## Passage given
========================================

### Downloading the data

In [None]:
from main import main
key = '<replace with your key>' # this is the key for the weather data API

In [None]:
# uncomment this line on your own risk
# it will take ~15-20 minutes to download the data and to do some cleaning
#main(key)

In [None]:
from configs import merged_cycle_data_file
import pandas as pd
from sklearn.model_selection import train_test_split

### Load the weather & holiday data

In [None]:
from configs import weather_data_csv

holidays = 'holidays.csv'
hol_df = pd.read_csv(holidays, index_col='date', parse_dates=['date'])
weather_df = pd.read_csv(weather_data_csv, index_col='timestamp', parse_dates=['timestamp'])
weather_df.head()

In [None]:
# get a set of the holiday dates
hol_set= set(hol_df.index.map(lambda x: x.date()))

### Load the merged csv file by reading it in chunks

# Warning:
The next cell takes a lot of time (on one machine it took 3h 40 mins) so skip running this cell.

In [None]:
# %%time
# from datetime import datetime
# import time
# chunk_size = 1000000
# date_mapper = lambda x: pd.to_datetime(datetime(year=x.year, month=x.month, day=x.day, hour=x.hour))

# bike_share_df = pd.DataFrame()
# print('Started loading merged_cycle_data_file.')
# iter_ = pd.read_csv(merged_cycle_data_file, chunksize=chunk_size, iterator=True,
#         index_col='Rental Id',
#         parse_dates=['End Date', 'Start Date'])

========================================

## Requirement A
In the bike-share notebook, list every column name passed to a `parse_dates` argument, including those in commented-out lines.
## Requirement B
Resume the bike-share notebook after its last line.

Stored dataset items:
========================================

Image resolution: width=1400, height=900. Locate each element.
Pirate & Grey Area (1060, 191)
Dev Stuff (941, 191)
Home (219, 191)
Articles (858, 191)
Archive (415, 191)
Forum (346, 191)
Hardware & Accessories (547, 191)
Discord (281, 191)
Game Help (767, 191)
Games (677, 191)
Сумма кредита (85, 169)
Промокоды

========================================

## Final result A
- date
- timestamp
- End Date
- Start Date

## Final result B
# print('Finished loading merged_cycle_data_file.')

# r_start = time.time()
# for i, df in enumerate(iter_):
#     r_end = time.time()
#     print(f'{i+1}. Read rows {chunk_size*i}:{chunk_size*(i+1)} in {r_end-r.start:.3f}. ', end='')

#     start = time.time()
#     df = df.dropna()
#     # leave only entries that have valid duration
#     df = df[df['Duration'] > 0]
    
#     diff = df['End Date'] - df['Start Date'] # compute the difference between the objects
#     seconds = diff.map(lambda x: x.total_seconds()) # map to seconds
#     df = df[(df['Duration'] == seconds) & (seconds >= 0)] # check if duration matches the result and if the result is positive
    
    
#     # keep only year, month, day, hour information from the start date
#     df['Start Date'] = df['Start Date'].map(date_mapper)
    
#     share_df = df.groupby('Start Date').agg({'Start Date': 'count'}).rename(columns={'Start Date': 'share_count'})
#     share_df = share_df.join(weather_df)
#     share_df = share_df.reset_index()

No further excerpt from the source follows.